Adel Daoud is no Ferris Bueller.

A Chicago suburban teen, he couldn’t drive himself to the Jewel Osco grocery store down the street without getting lost, let alone pull a Bueller and hoodwink his parents into letting him have the day off school. He is a D student and forgetful in the extreme. “He’s not a person with a complete mind,” his mother told me.

Yet the FBI began targeting Daoud as a terrorist mastermind shortly after his 18th birthday. At the time the FBI began its sting operation, Daoud wasn’t part of a terrorist cell, nor was any group recruiting him. He was, though, on the Internet, looking for answers about Islam and jihad. At home and at his local mosque, the Muslim teen was told that jihad was nonviolent: It meant supporting your family by being a good son. FBI undercover employees, finding Daoud online, did not affirm that message. Instead, they worked with Daoud, ultimately driving him to downtown Chicago to detonate a weapon of mass destruction outside a bar.

Chicago’s Muslim communities were stunned by the Daoud’s arrest in September 2012. For many, the first question was why. Why target as a terrorist-in-waiting a teen who was plainly incapable of planning and conducting a terrorist attack? The second question was one of fear: Will my child be the FBI’s next target?

As a report released today by Human Rights Watch and Columbia Law School’s Human Rights Institute documents, the FBI’s tactics in some terrorism sting cases are not only abusive but counterproductive. They instill fear of law enforcement instead of mutual trust. And they potentially divert FBI resources from actual terrorism threats.

Sting operations are nothing new, but the FBI is using significantly more aggressive tactics in American Muslim communities than it has in others. It is deploying informants and undercover FBI agents to mosques and community centers around the country in what sometimes appear to be virtual fishing expeditions. In some cases, the FBI has instructed informants to strike up conversations about jihad with anyone who will listen.
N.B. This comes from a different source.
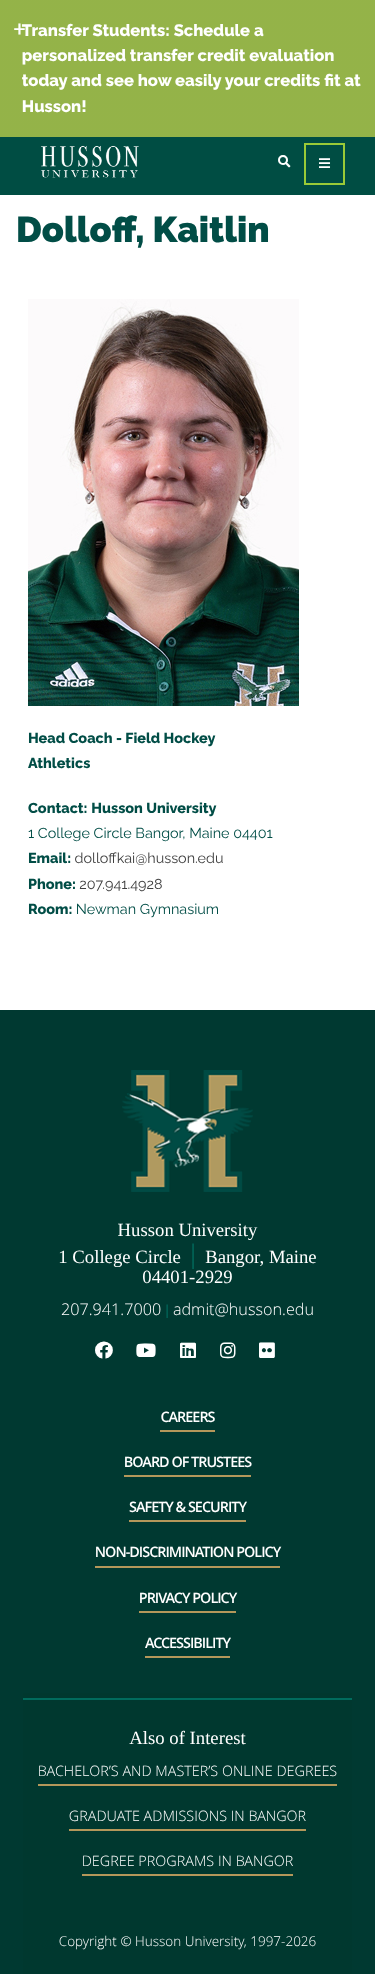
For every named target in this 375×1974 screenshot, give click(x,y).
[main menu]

These investigations appear to pick off the lowest-hanging fruit, including the mentally ill and the poor, who are vulnerable to manipulation. In one case, the subject of “The Newburgh Sting,” an HBO documentary premiering this week, an informant promised a 45-year-old African-American man $250,000 to participate in a fake attack. After losing his job at Walmart, the man accepted the offer.

In too many cases, the government, often acting through informants, developed the fake terrorism plot, persuaded and sometimes pressured the targeted individuals to participate and provided the resources to carry it out.

For every terrorism bust the FBI claims based on such tactics, there is a cost.

Deploying informants and conducting surveillance without reasonable suspicion has sent chills through many American Muslim communities. Some parents with whom we spoke feared the FBI might recruit their teenage kids to become informants on their communities. Others said they feared that strangers in their mosques and community centers could be undercover FBI agents or infiltrators, hunting for youth to entrap in fake terrorist plots.

This kind of fear — in any context and no matter its actual merit — is a recipe for bad policing, since distrust of law enforcement can deter citizens from reporting a crime tip or fully cooperating in bona fide crime investigations.

The government has racked up hundreds of convictions based on terrorism stings. Multiple studies have found that nearly half of federal terrorism convictions since the 9/11 attacks resulted from informant-based cases. Some may be lawful and justifiable, yet almost 30 percent of these convictions were sting operations in which the informant played an active role in the underlying plot. In too many cases,  the government, often acting through informants, developed the fake terrorism plot, persuaded and sometimes pressured the targeted individuals to participate and provided the resources to carry it out. The FBI’s wisdom in pursuing these cases, rather than investigating threats and individuals who were actually operational, is questionable at best.

Similarly questionable is the government’s expansive surveillance and collection of information about all Americans, including American Muslims, which we continue to learn about through revelations from National Security Agency whistleblower Edward Snowden. Rather than helping FBI analysts connect the dots, the flood of data is impairing the FBI’s ability to properly assess and respond to threat information it receives. While we can’t expect the FBI to prevent every terrorist attack, recent ones like the Boston Marathon bombing show the need for a sober re-evaluation of the agency’s methods.

Unfortunately, the Justice Department and the FBI appear unwilling or unable to critically evaluate their track record. Last week Attorney General Eric Holder urged U.S. allies to follow the FBI’s lead and adopt the same counterterrorism sting tactics. Before the U.S. exports these terrorism tactics, it should reckon with their costs.

Naureen Shah is a legislative counsel at the ACLU’s Washington legislative office and a co-author of “Illusion of Justice: Human Rights Abuses in U.S. Terrorism Prosecutions” by Human Rights Watch and the Columbia Law School Human Rights Institute.

The views expressed in this article are the author's own and do not necessarily reflect Al Jazeera America's editorial policy.